PROBLEMS AND TASKS:
- a) In the text on Montgomery multiplication, what precondition must the input to REDC satisfy?
- b) In the text on Montgomery multiplication, rewrite the passage that begins at the words "This special case" and stops after "and **0** <= **y** < **2N**.", changing "relaxed" to "loosened".

ARTICLE:
[start]
REDC has the crucial precondition requirement that its input (**xy** above) must satisfy **0** <= input < **NR**, and so we must ensure **0** <= **xy** < **NR**. However, even though it is commonplace to ensure **0** <= **x** < **N** and **0** <= **y** < **N**, there is no actual requirement to do so and we will find it can be advantageous to specify different requirements. So long as we satisfy REDC’s precondition, **x** and/or **y** can be greater than **N**, or negative. This insight allows us to achieve greater efficiency for Montgomery multiplication when we know the modulus is small in relation to **R**, such as **N** < **R**/**4**, or **N** < **R**/**2**.

## Modulus N < R/4

This special case originates from Section 5 of “Montgomery’s Multiplication Technique: How to Make It Smaller and Faster”. We will use relaxed invariant requirements of**0** <= **x** < **2N** and **0** <= **y** < **2N**.

Since we know **N** < **R**/**4**, we have**0** <= **x** < **2N** < **R**/**2**, and thus**0 **<= **xy** < **NR**.
[end]
GIVEN MATERIAL:
[start]
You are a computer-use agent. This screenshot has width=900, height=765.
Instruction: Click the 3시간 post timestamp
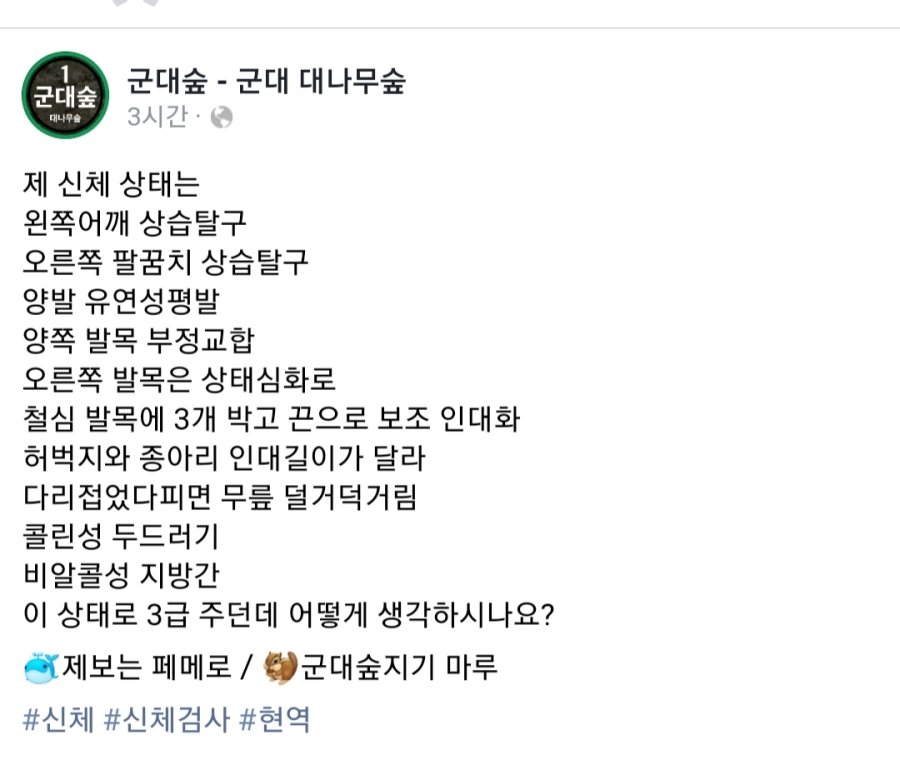[x=157, y=118]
[end]
RESPONSE LIST:
- a) The input must satisfy 0 <= input < NR.

- b)
This special case originates from Section 5 of “Montgomery’s Multiplication Technique: How to Make It Smaller and Faster”. We will use loosened invariant requirements of**0** <= **x** < **2N** and **0** <= **y** < **2N**.